HA concerns (need to avoid split-brain or lost updates)
That's a good question. We haven't thought over this, seems the cleanup code should only run at the active NN as standby doesn't have the latest updates and can't initiate edits.
It shouldn't introduce split-brain as it doesn't change NN's core flow, but should be implemented carefully anyway.
error handling (where do users find out about errors?)
I haven't thought of any runtime errors (at cleanup stage) that need to be notified of the end users. It should be the sys admin who cares about errors at this stage and he/she could figure them out in logs. For the errors when users set TTL through command line or APIs, the users should be notified directly.
semantics: disappearing or time-limited files is an unfamiliar API, not like the traditional FS APIs we usually implement
Firstly, no much difference whether implemented inside NN or outside NN. Moreover, if only users have the requirements of TTL-based cleanup, it shouldn't be difficult for them to accept an API.
Making this pluggable doesn't fix any of those problems, and it adds some more:
The motivation isn't fixing possible problems of implementing TTL policy in the server-side, it's trying to separate the mechanism from specific jobs. It provides an elegant approach to implement such an extension to NN and makes the common part of such extensions reusable.
The only points I've seen raised in favor of doing this in the NameNode are:...
IMHO, the major points for doing this in NN are:
- it's a more natural way for end-users, they don't have to interact with HDFS directly in most cases but resort to another system for TTL requirement.
- lower cost for maintenance (possibly lower cost for implementation too, but it depends on current status of NN).
To the second point, HBase doesn't use coprocessors for cleanup jobs... it uses them for things like secondary indices, a much better-defined problem.

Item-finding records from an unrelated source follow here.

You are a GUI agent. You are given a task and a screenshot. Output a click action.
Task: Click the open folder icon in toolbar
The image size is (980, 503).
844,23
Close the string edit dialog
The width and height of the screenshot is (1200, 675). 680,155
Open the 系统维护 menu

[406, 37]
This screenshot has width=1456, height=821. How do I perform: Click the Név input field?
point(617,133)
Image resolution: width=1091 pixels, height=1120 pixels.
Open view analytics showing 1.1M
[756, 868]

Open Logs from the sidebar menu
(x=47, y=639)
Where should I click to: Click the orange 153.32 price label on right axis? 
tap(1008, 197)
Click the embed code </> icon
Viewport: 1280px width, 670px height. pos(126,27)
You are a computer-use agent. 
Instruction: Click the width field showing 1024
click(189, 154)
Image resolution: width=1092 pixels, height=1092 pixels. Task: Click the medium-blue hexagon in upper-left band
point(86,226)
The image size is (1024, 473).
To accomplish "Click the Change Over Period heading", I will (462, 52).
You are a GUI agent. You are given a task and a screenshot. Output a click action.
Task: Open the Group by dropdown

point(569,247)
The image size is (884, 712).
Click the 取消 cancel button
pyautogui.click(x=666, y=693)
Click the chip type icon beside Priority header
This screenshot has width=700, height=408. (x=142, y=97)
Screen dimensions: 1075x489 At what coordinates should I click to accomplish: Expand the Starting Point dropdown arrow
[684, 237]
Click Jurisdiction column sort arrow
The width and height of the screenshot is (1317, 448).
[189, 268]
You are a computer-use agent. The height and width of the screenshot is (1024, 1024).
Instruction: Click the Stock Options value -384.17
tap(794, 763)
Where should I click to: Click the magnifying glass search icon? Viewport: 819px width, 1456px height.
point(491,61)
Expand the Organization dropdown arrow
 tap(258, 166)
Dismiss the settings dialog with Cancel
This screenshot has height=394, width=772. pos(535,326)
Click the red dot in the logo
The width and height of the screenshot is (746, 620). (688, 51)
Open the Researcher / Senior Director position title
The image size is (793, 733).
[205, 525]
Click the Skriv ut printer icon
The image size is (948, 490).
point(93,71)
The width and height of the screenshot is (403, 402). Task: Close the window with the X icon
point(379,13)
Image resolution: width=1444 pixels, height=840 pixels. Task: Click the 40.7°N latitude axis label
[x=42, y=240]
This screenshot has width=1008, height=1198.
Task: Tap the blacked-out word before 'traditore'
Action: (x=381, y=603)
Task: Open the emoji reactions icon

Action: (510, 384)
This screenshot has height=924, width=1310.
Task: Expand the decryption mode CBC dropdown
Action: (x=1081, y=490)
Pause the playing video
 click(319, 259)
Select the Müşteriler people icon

HBase coprocessor is just an analogy... Possibly not a good one but I can't think of a better one right now. HBase could use coprocessor for cleanup jobs. HBase's default cleanup policies are "Number of Versions" and "TTL", which are configured per Column Family. If you have a special requirement to clean up cells per its content, for example using the value of a specific column as the "Number of Versions" to keep, you could do it using coprocessor. You could do the same thing in a MR job for sure. I'm not saying using coprocessor is a good practice in general but for some use cases, it might be.
A little bit background about what we are doing: both Zesheng and I are from Xiaomi, a fast growing mobile internet company in China. We are in a team to support data infrastructure of the company using the open-sourced Hadoop ecosystem and our role might be similar to some teams in Facebook. We do improvements to the open-sourced software per the requirements from our products and would like to contribute our improvements back to community. We have contributed pretty a few patches to HBase community and two members of our team, Liang Xie and Honghua Feng became HBase committers recently. We improve HDFS at the same time and are also happy to collaborate with the community.
For this specific feature proposal, a NN-side TTL implementation and a general NN extension mechanism, its feasibility isn't very clear to us as it's just an idea so far. We'd like to spend time on investigating its feasibility furthermore. It's still preferable if feasible. If we encounter insurmountable technical challenges, we would give up for sure. So how about keep this jira issue opened right now (we might open another jira issue to track the general NN extension mechanism), and we will get back after we do the investigation? Whatever approach we choose eventually, we always appreciate you guys' help to work out the solution.